- [Selected excerpt]:

The day the subsidy was announced 31 July 1925 — has also gone into folklore as Red Friday, an enduring triumph for the working class. The secretary of the miners’ union. A.J. Cook, trumpeted: “We have already beaten, not only the employers, but the strongest government in modern times”.


There were two serious mistakes in this claim. The miners had not beaten anyone; the subsidy could only postpone or modify the operation of that law of capitalism — no profit, no production (which Ian MacGregor is trying to apply now). Baldwin’s government had not been defeated; they had merely bought time to organise for a more conclusive confrontation with the workers. They used the time by setting up, in September 1925, the Organisation for the Maintenance of Supplies to recruit and train volunteers (or rather blacklegs) who would keep services running during a general strike. Administratively the country was divided into regions of government, each under a Civil Commissioner, and then into smaller areas under committees responsible for transport, police and other services. A grateful mine owner, probably not susceptible to left wing hysteria, praised “. . . the respite purchased by Mr. Baldwin” and the Prime Minister himself assured the critics of the subsidy on his own side:


  . . . if the time should come when the community had to protect itself, with the full strength of the government behind it. [its] response will astonish the forces of anarchy throughout the world. (House of Commons. 6 August 1925)


When the time Baldwin was referring to came, the state machine was ready as it had not been on Red Friday. The general strike lasted but nine days and it did not bring capitalism down, nor the government to their knees, nor even the coal owners to a more conciliatory mood. In fact the owners grew more obstinate with the passage of time, which tended to upset even the people who were supposed to represent their interests. J.L. Garvin described them in the Observer (25 April 1926) as ’tactless and irritating to the last degree” and Lord Birkenhead said he would have thought the miners’ leaders were the stupidest men in England had he not met the coal owners.


When the other unions backed out of the general strike the miners struggled on. Cook, who was by then the best loved or the worst hated man in the country, had declared in March 1926:


  We are going to be slaves no longer and our men will starve before they accept any reductions in wages.


And starve they did, as the months passed by and with each tightening of the screw by the owners and the government. Cook’s rhetoric could fill no stomachs and some miners began to doubt the usefulness of struggling on. The trail back began — Warwickshire in July. Nottinghamshire and Derbyshire in August — until in December Durham went back and the surrender was complete. The miners had to concede the longer working day and the cut in wages, which were cut yet again a couple of years later. Such was the suffering in the mining communities that the Lord Mayor of London, in the best traditions of capitalist charity, was moved to set up a Relief Fund. In the aftermath of bitterness, the breakaway Miners’ Industrial Union was formed in the Midlands.

- [Your instructions]:
Return everything in the passage on the 1925–26 coal dispute from "And starve they" down to "in the Midlands.", word for word.

- [Material shown]:
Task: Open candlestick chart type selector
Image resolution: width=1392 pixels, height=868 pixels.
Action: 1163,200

* * *

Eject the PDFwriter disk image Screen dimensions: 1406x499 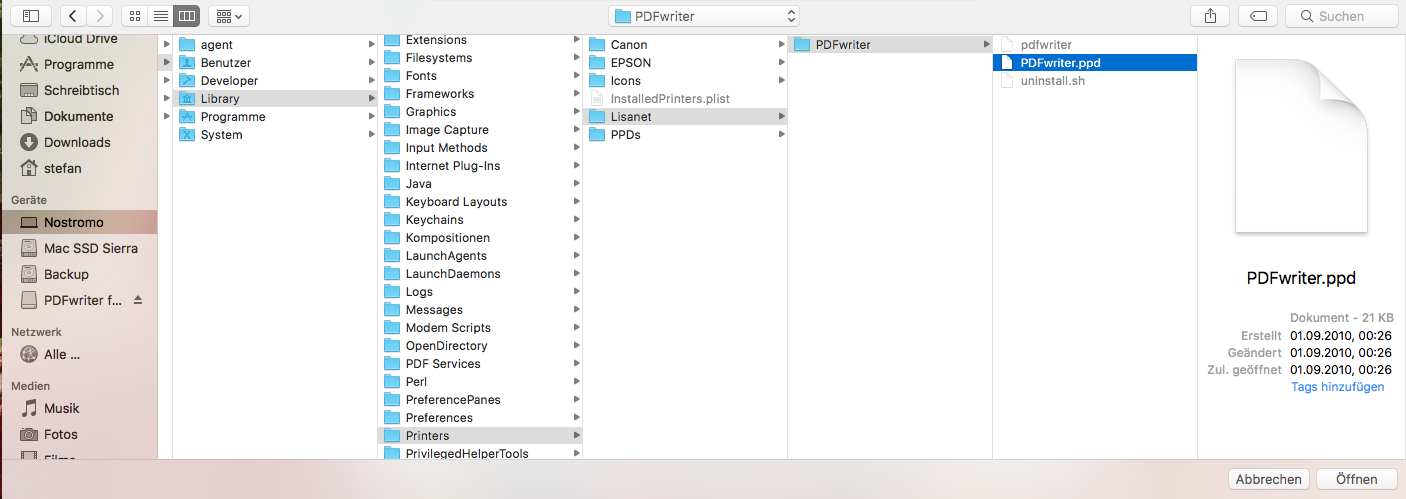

--

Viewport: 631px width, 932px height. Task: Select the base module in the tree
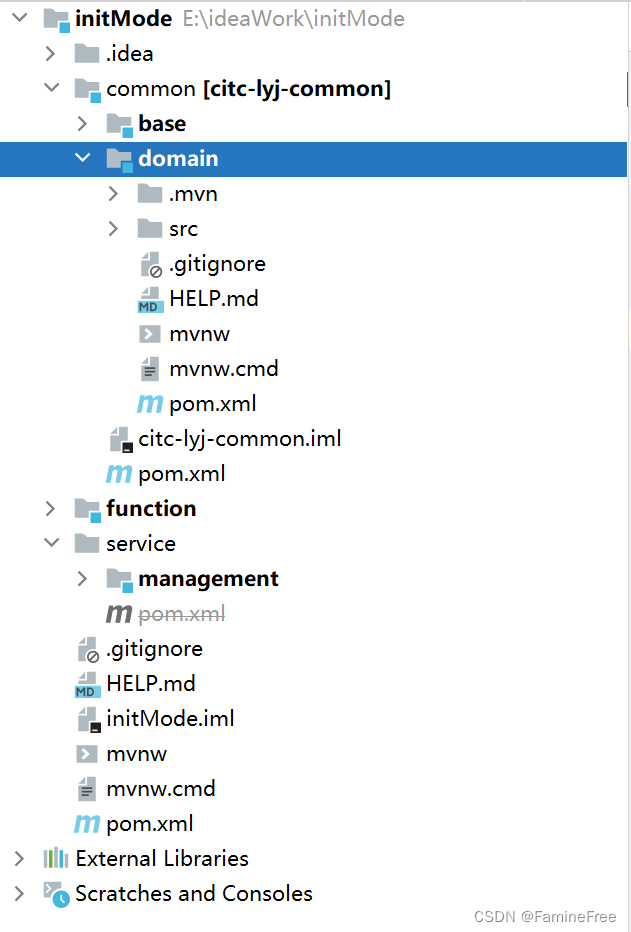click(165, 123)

- [Solution to this problem]:
And starve they did, as the months passed by and with each tightening of the screw by the owners and the government. Cook’s rhetoric could fill no stomachs and some miners began to doubt the usefulness of struggling on. The trail back began — Warwickshire in July. Nottinghamshire and Derbyshire in August — until in December Durham went back and the surrender was complete. The miners had to concede the longer working day and the cut in wages, which were cut yet again a couple of years later. Such was the suffering in the mining communities that the Lord Mayor of London, in the best traditions of capitalist charity, was moved to set up a Relief Fund. In the aftermath of bitterness, the breakaway Miners’ Industrial Union was formed in the Midlands.